The Founder of Mid-Century Design
Mark McDonald has always been at the epicenter of the world that is mid-century design, to a large extent, it is a world he created. For over forty years, Mark has pioneered whole fields of collecting, providing the scholarship and creating the market for mid-century furniture, studio jewelry, ceramics and Italian glass.
In 1983, Mark opened Fifty/50 with partners Mark Isaacson and Ralph Cutler. This groundbreaking gallery defined collectors’ taste. At the time, modern works were still largely overlooked; Mark and his partners collected and presented the rarest and most interesting pieces, often working with the makers themselves, to create compelling exhibitions accompanied by catalogs documenting the work.
In the 1990s, Mark opened Gansevoort Gallery, where he continued to curate collections and exhibitions of lasting impact. Over the years, he established relationships with artists and their estates becoming the go to authority on the designs of Art Smith, Ilonka Karasz and Leza McVey, among others. His enthusiasm for the material extended beyond the gallery floor to the back room where lucky visitors got to flip through Mark’s impressive design reference library and discuss the importance of works with him.

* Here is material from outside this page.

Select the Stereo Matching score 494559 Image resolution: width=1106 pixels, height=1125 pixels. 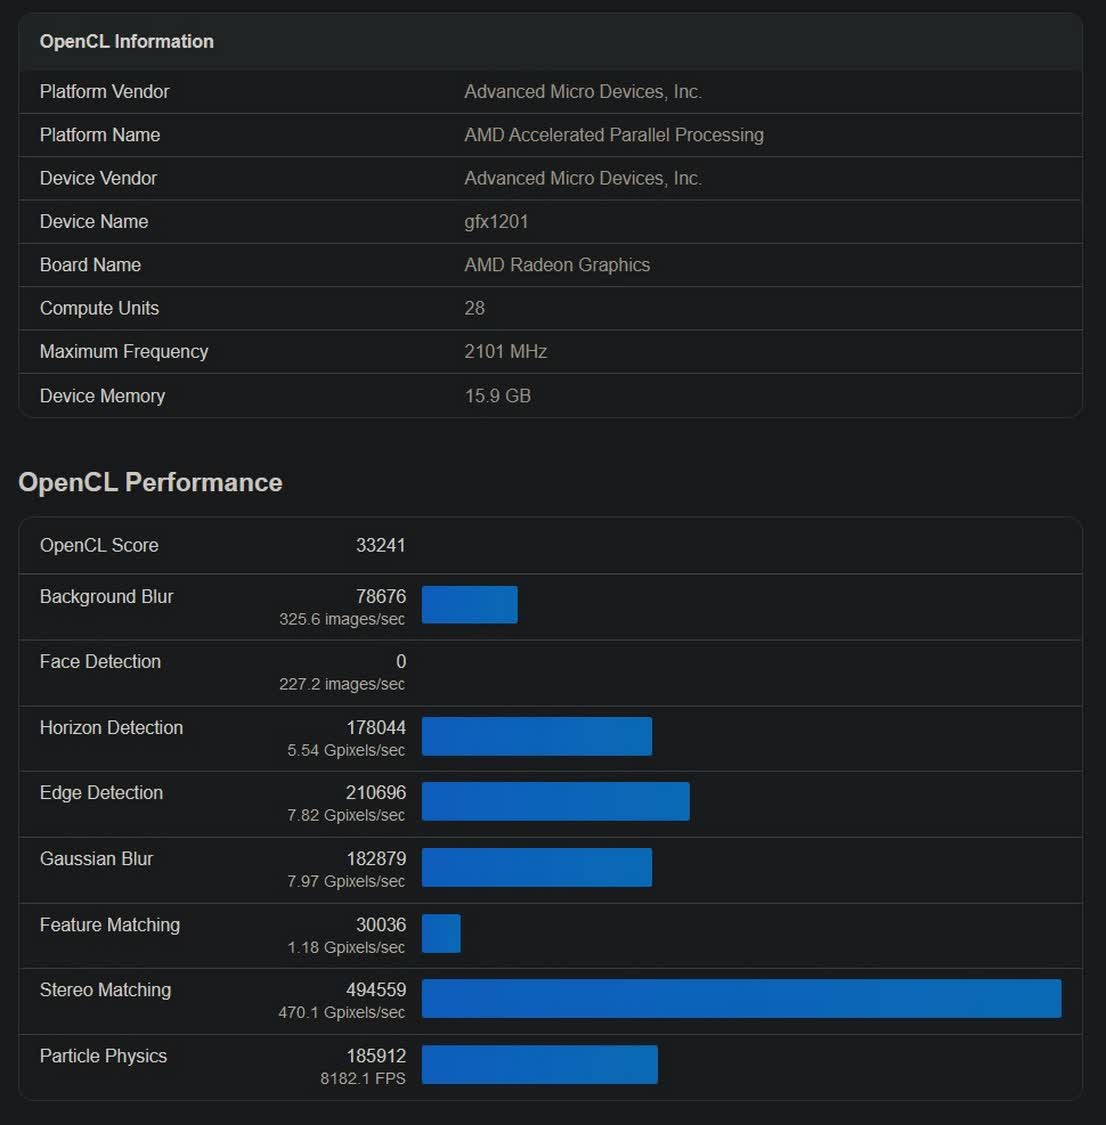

A connoisseur and wealth of knowledge, Mark became a resource for prominent collections across the globe—private and public alike. He inspired a generation of collectors and dealers introducing designers and their production to an audience that continues to grow. In 2002, Mark closed Gansevoort and established 330 gallery in Hudson, New York. Now, semi-retired, Marks splits his time between New York and Florida. He still collects, curates, supports, and shepherds the scholarship of mid-century design.
Glen Lukens paved the way for groundbreaking ceramists like Peter Voulkos by challenging traditional approaches to glazes and forms.
Born in Missouri, Lukens was introduced to ceramics while attending the Oregon State Agricultural School. The school lacked a potter’s wheel, thus Lukens was given a basic introduction to coil built and molding techniques; he was essentially self-taught and would spend the rest of his life experimenting and learning. He moved to Los Angeles in 1924 and became a professor at the University of Southern California where he founded their ceramics program in 1933 and taught metalworking at the architecture school. A true Renaissance man, he also worked with glass and created jewelry.
Lukens was part of a group of early studio potters, including Beatrice Wood and the Natzlers, who sought to elevate ceramics as an art form via writing, innovation, and teaching. He spent years attempting to recreate an Egyptian blue glaze, finally doing so by mining his own copper-rich clay from the Death Valley area. Lukens developed a process of pulverizing agate, amethyst, turquoise, minerals and local stones with added glass powder to produce a low-fired palette that he referred to as “California colors.” He used rough clay surfaces and rudimentary forms at a time when smooth was the standard, finding inspiration in the natural desert elements he encountered when searching the Mojave Desert, Palm Springs, and Death Valley for materials.
Beyond being an educator and artist, Lukens was a contributor to Popular Ceramics for fifteen years. After retiring from USC he moved to Haiti to teach ceramics and establish a pottery industry on the island. He died in Los Angeles in 1967 and left behind an indelible imprint on the trajectory of modern American ceramics.